The DataPlane resource is the same as above.

1
2
3
4
5
6
7
8
9
10
11
12
13
14
15
16
17
18
19
20
21
22
apiVersion: gateway-operator.konghq.com/v1beta1
kind: DataPlane
metadata:
  name: dataplane-example
  namespace: kong
spec:
  network:
    services:
      ingress:
        type: LoadBalancer
        annotations:
          metallb.universe.tf/loadBalancerIPs: 192.168.18.150
  deployment:
    replicas: 1
    podTemplateSpec:
      spec:
        containers:
        - name: proxy
          image: kong:3.5
          env:
          - name: KONG_ROUTER_FLAVOR
            value: expressions

Summary

In addition to using Helm, the Kong Gateway Operator is a valuable tool for managing your Kong deployment. It excels when you’re committed to leveraging the Gateway API and need to deploy multiple gateways, each responsible for managing ingress and egress for different namespaces or different listeners.

However, I believe there are several limitations to consider.

  • It only works when Kong is running in DBless mode.
  • if you only need a simple deployment as an entry point of your cluster, I’m not convinced it offers significant additional value compared to using Helm.
  • While the learning curve is not steep, you still need to familiarize yourself with new CRDs and the new CRDs does not provide much convenience and relies on podTemplateSpec heavily.
  • As the product is still in its early stages, some features are currently missing – for instance, the proxy service name is randomly generated and cannot be overridden.

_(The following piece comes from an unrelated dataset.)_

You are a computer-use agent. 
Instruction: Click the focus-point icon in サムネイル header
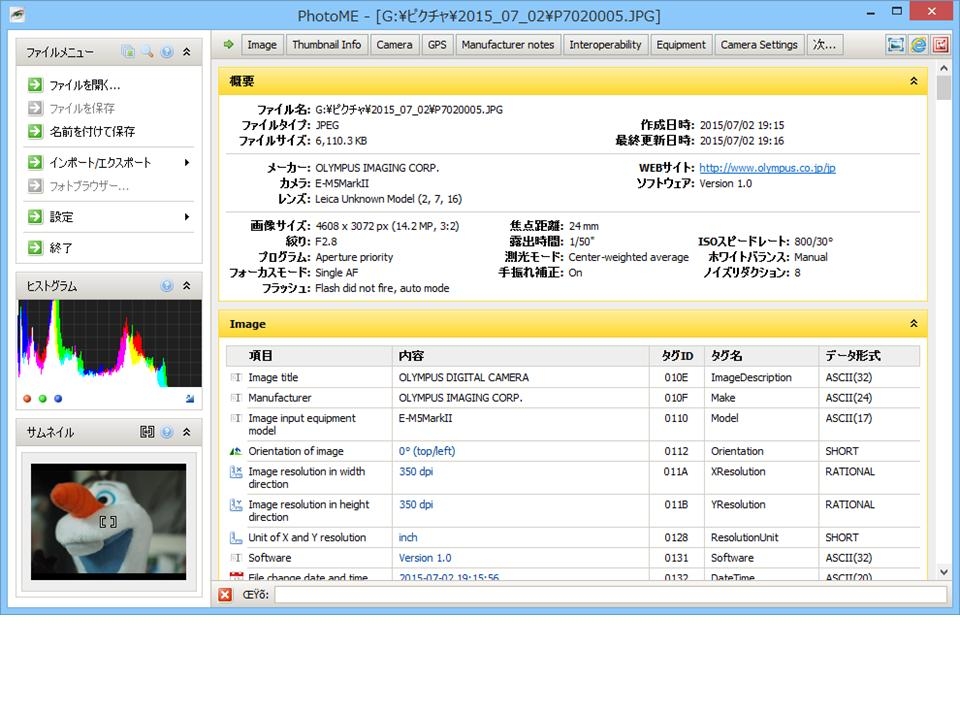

Ultimately, you may find yourself deciding between using Helm or this tool. If you’re on board with the new Gateway API and don’t require Kong to run with a DB, which provides additional features like admin API and Kong Manager, KGO might be the better choice. If you need to deploy multiple Kong instances on your cluster, KGO is recommended. In all other cases, I think helm is a better choice at the moment.

That’s all I want to share with you today, see you on the next one.